→ Task to complete
Could you please output only the lines from the one holding "You are a GUI" through the end of the listing below, exactly as written and without pictures?

── Material supplied ──

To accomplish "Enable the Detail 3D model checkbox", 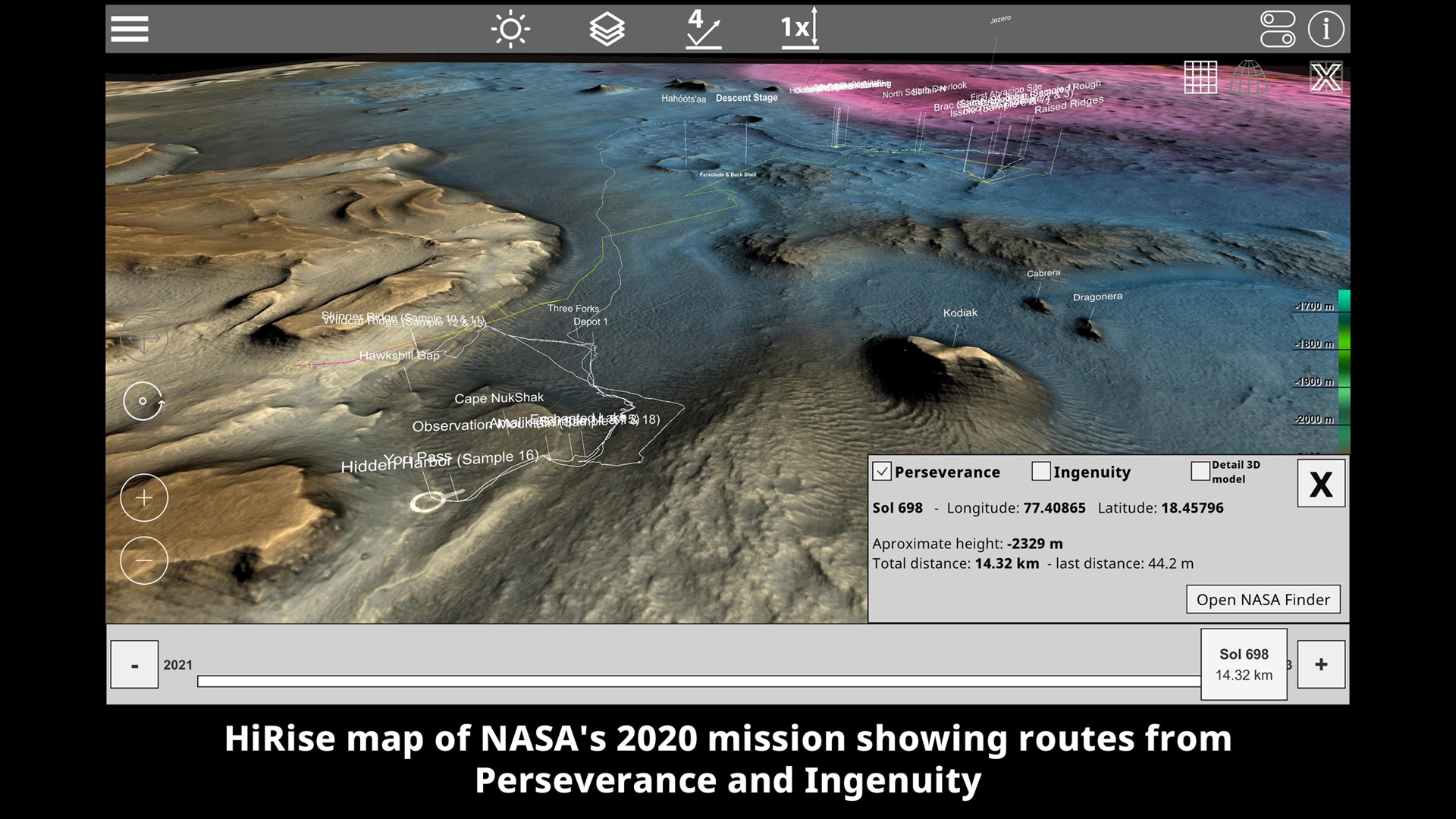I will coord(1200,471).
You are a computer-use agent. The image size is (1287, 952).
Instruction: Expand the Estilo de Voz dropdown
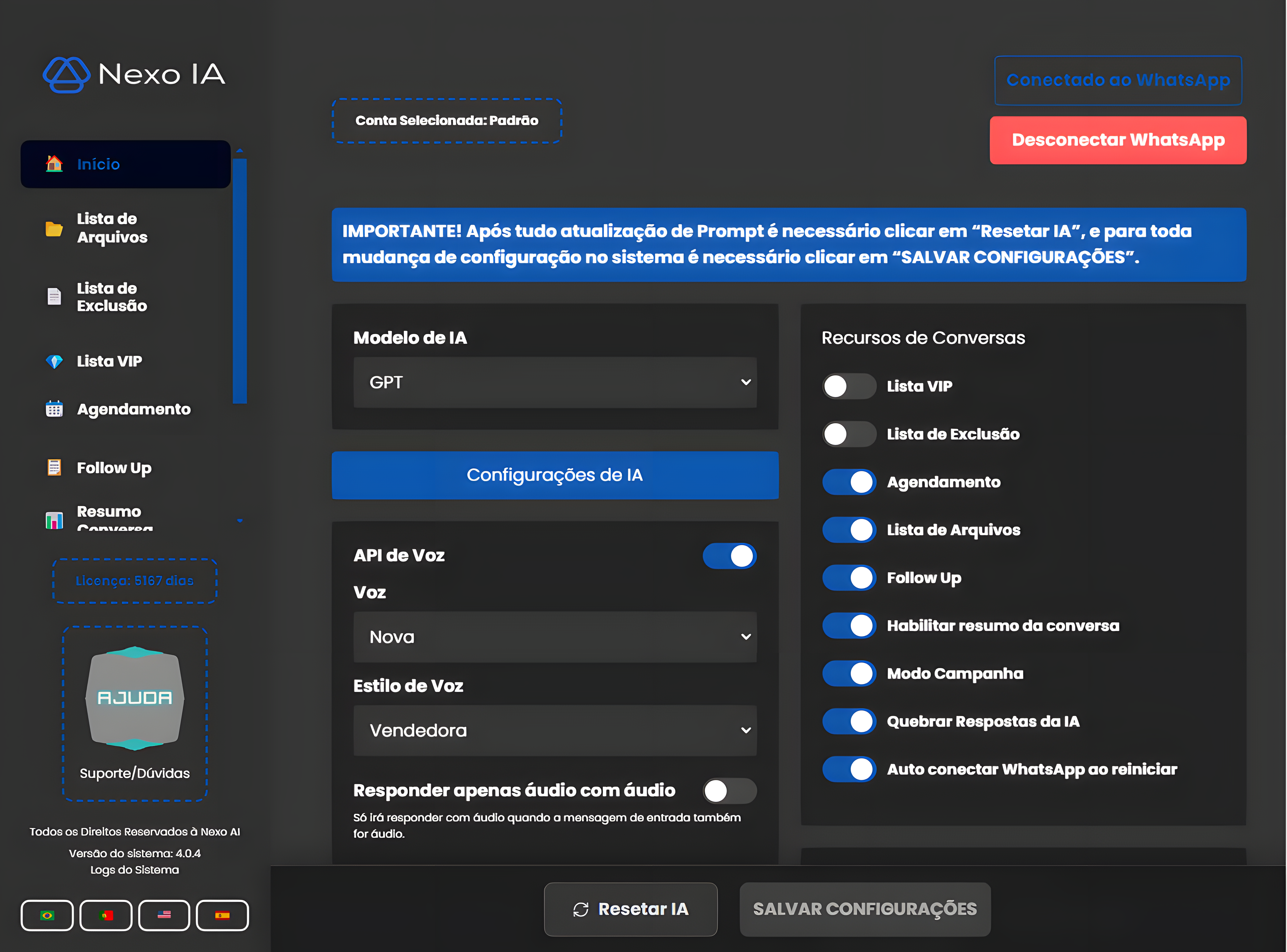click(x=555, y=731)
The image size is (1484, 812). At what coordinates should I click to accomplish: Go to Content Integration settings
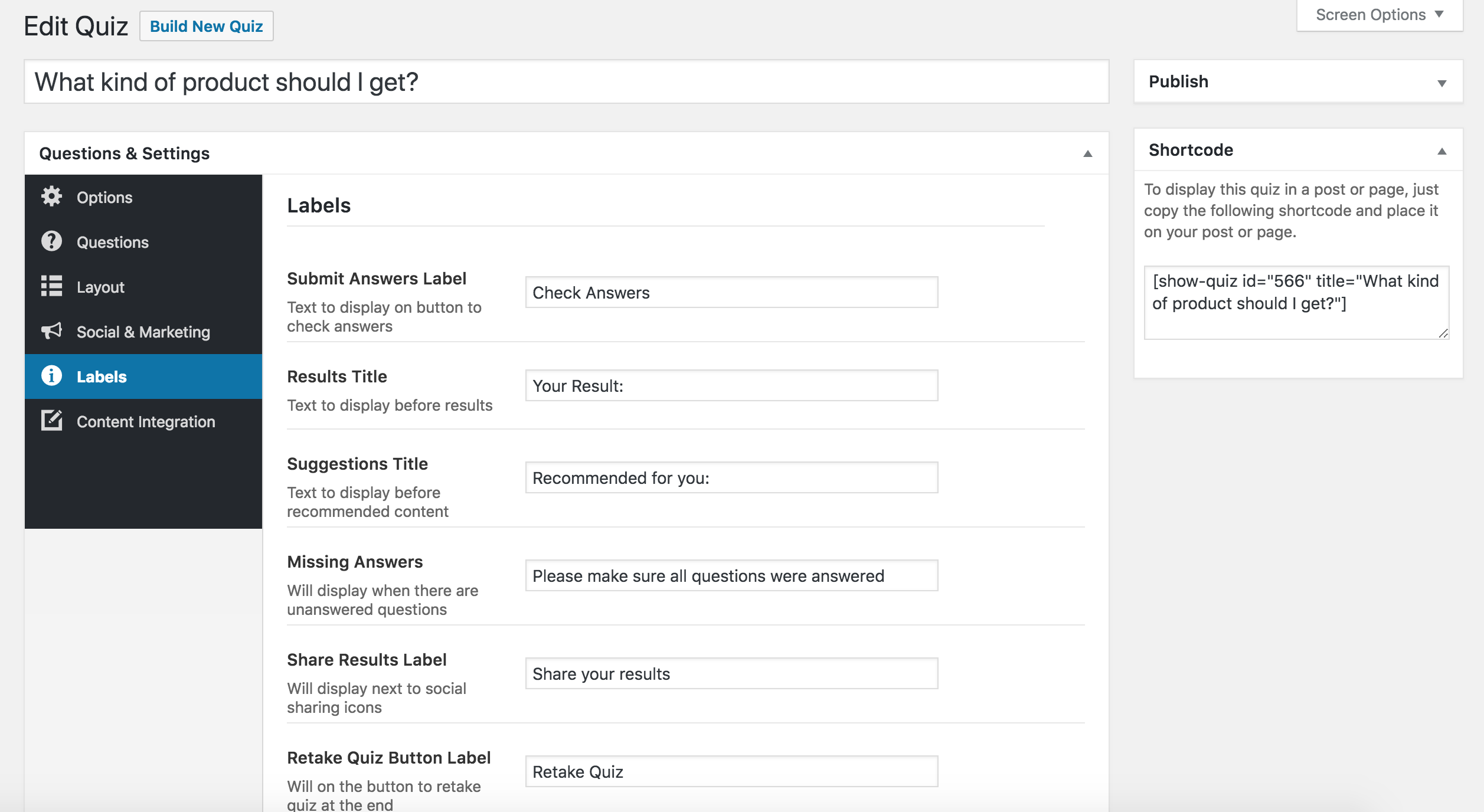146,422
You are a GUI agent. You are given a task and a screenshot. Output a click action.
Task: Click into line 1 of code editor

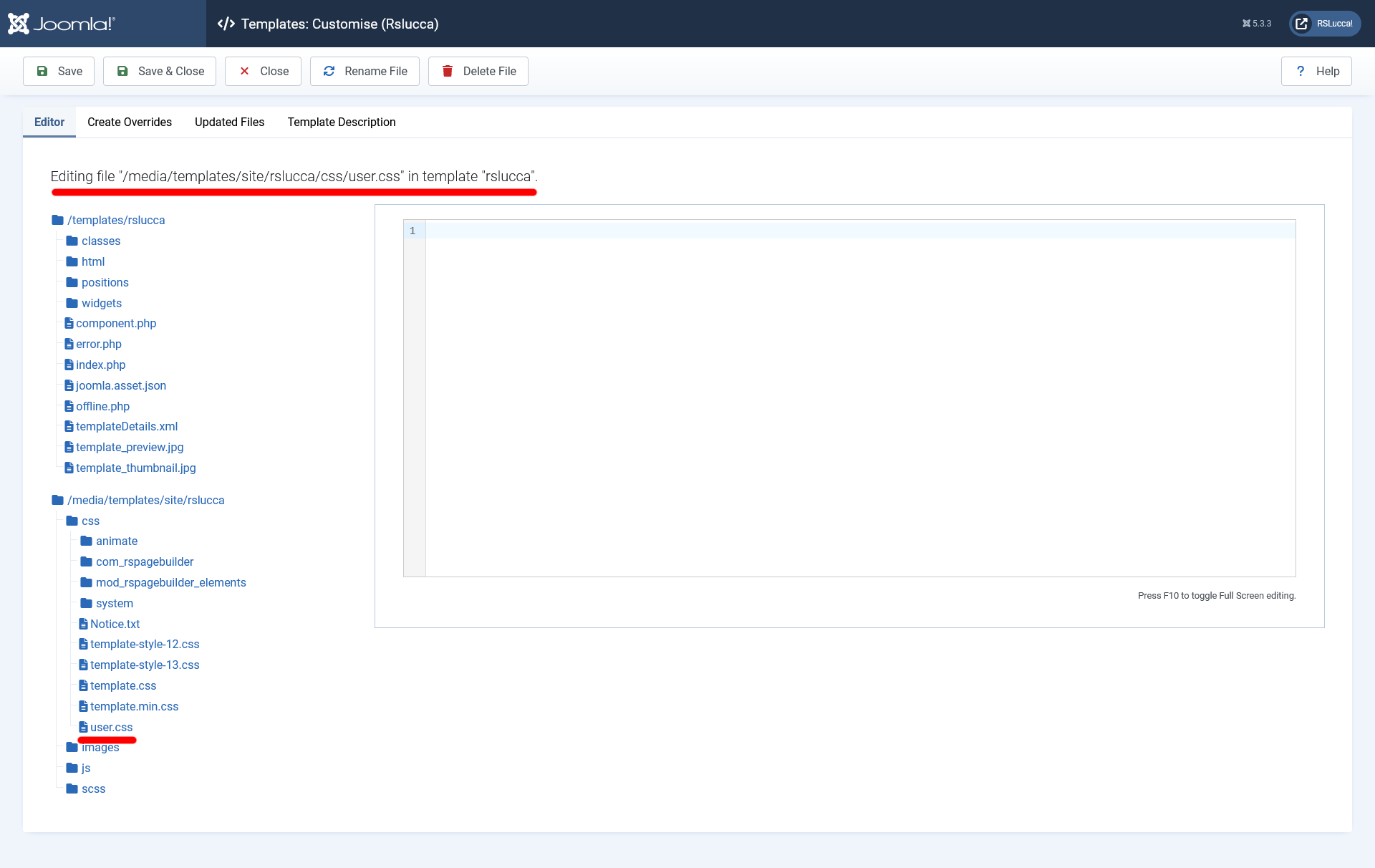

───

→ Written answer
You are a GUI agent. You are given a task and a screenshot. Output a click action.
Task: Click into line 1 of code editor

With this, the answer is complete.